## Documento di origine
⁂
Skardu

Road to Skardu
Il visto è in scadenza, per la seconda volta.
E noi non riusciamo a decidere se vogliamo tornate a Islamabad o continuare a scalare montagne per poi scendere a capofitto nelle valli.
Decidiamo che il tempo deciderà per noi e così a 3 giorni dalla scadenza viriamo verso Est lungo una strada che non dovrebbe esistere. L’Indus nel fondovalle scorre così grigio, massiccio e veloce che sembra solido. Mi accorgo della sua natura di liquido solo nei vortici che risucchiano l’aria trascinandola all’interno di quella roboante massa d’acqua.

La strada è incastrata nella parete della montagna, scavata nella roccia: è stata intagliata una semivolta e noi ci siamo sotto, dentro. La montagna ci circonda. Alla nostra sinistra, solida e umida, sopra di noi massiccia e reale, sotto di noi una corsia di asfalto scassato che si tuffa, a destra, in uno strapiombo di qualche centinaio di metri da dove, dal basso, risale il costante tuonare del fiume.
La montagna di fronte scivola a capofitto nel baratro. Anche la nostra montagna appare così, vista di fronte? Stiamo correndo incastonati nella montagna. Questa strada non esiste, dovremmo rotolare come pietre trascinati dalla forza di gravità.

Ore e ore di roccia e sabbia. Villaggi arrampicati su spuntoni irraggiungili. Mi guardo intorno, cerco i sentieri, cerco le teleferiche. Non trovo nulla. Isolati. Eppure continuano, un giorno dopo l’altro, a coltivare il proprio appezzamento di terra, a veder nascere le capre e morire i propri anziani. Ignari del mio mondo che gli sfreccia di fronte sputando fumi di petrolio bruciato. Profondamente consci del passare dei giorni e dei cicli della natura. Uomini e donne legati alla terra, mentre io sono trasportata dal vento.

SkarduSkardu è Ladakh. Il Ladakh è Skardu. Terra di sabbia argento e cielo perennemente limpido e blu.
Galoppiamo attraverso il deserto. Si alza il vento e la sabbia. Il cielo diventa grigio in un istante e noi non riusciamo a parlare senza sentire granelli di terra scricchiolarci sotto ai denti.
⁂
## Dati archiviati
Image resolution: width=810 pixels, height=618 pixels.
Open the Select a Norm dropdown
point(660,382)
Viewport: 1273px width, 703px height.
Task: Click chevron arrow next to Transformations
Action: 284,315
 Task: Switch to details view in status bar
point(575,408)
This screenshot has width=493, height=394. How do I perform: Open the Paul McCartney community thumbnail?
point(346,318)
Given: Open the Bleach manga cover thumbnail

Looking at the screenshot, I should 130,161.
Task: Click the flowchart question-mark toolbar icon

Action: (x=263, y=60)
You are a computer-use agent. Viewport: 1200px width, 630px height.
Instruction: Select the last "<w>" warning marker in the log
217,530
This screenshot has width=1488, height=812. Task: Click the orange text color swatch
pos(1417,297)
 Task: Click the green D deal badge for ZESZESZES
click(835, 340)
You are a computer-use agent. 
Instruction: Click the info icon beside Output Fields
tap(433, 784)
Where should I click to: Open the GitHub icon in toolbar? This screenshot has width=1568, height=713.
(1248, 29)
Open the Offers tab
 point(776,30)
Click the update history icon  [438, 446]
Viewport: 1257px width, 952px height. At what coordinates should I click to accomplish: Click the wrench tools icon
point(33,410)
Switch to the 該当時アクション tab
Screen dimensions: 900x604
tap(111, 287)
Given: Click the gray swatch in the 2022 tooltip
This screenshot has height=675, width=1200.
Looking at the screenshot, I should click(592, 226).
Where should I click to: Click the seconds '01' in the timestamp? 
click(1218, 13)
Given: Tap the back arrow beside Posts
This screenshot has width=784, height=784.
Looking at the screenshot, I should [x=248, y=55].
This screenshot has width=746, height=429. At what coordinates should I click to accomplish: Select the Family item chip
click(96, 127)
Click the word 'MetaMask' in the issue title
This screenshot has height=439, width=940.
⁂
## Consegna
Trascriva senza alcuna modifica il passo del resoconto di viaggio su Skardu che va da "Decidiamo che il" a "roboante massa d’acqua.".

## Risultato dell'esercizio
Decidiamo che il tempo deciderà per noi e così a 3 giorni dalla scadenza viriamo verso Est lungo una strada che non dovrebbe esistere. L’Indus nel fondovalle scorre così grigio, massiccio e veloce che sembra solido. Mi accorgo della sua natura di liquido solo nei vortici che risucchiano l’aria trascinandola all’interno di quella roboante massa d’acqua.